AIM: Repeat the lines of the records from the line containing "I will point(56,208)." through the line containing "Open the search", with both of those lines included.

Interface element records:
━━━━
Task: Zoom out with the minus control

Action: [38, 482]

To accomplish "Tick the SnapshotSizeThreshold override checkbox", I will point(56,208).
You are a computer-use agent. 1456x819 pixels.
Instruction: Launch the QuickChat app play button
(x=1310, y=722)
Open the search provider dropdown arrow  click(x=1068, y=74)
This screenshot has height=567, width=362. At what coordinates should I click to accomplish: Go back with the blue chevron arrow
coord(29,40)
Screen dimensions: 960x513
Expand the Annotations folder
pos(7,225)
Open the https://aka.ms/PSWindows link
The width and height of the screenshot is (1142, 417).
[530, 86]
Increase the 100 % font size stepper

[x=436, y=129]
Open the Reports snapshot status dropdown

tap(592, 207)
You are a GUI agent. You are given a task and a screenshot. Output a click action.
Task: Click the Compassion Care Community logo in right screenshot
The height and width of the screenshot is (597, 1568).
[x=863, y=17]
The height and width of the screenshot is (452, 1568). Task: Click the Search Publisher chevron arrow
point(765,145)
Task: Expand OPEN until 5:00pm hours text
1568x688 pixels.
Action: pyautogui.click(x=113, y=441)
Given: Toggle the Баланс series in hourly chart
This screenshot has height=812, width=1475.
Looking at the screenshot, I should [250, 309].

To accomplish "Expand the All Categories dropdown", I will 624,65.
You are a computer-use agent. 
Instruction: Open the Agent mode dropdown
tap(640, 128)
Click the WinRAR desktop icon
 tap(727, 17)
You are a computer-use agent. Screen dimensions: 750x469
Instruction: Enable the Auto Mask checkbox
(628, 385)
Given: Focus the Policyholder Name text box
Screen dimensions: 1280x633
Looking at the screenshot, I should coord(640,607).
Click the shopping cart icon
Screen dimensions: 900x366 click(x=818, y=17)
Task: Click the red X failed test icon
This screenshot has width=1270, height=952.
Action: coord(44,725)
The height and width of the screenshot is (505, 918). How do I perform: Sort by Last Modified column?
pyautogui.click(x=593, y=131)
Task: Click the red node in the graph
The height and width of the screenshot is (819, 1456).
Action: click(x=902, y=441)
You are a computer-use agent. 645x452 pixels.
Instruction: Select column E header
━━━━
THE REPLY:
To accomplish "Tick the SnapshotSizeThreshold override checkbox", I will point(56,208).
You are a computer-use agent. 1456x819 pixels.
Instruction: Launch the QuickChat app play button
(x=1310, y=722)
Open the search provider dropdown arrow  click(x=1068, y=74)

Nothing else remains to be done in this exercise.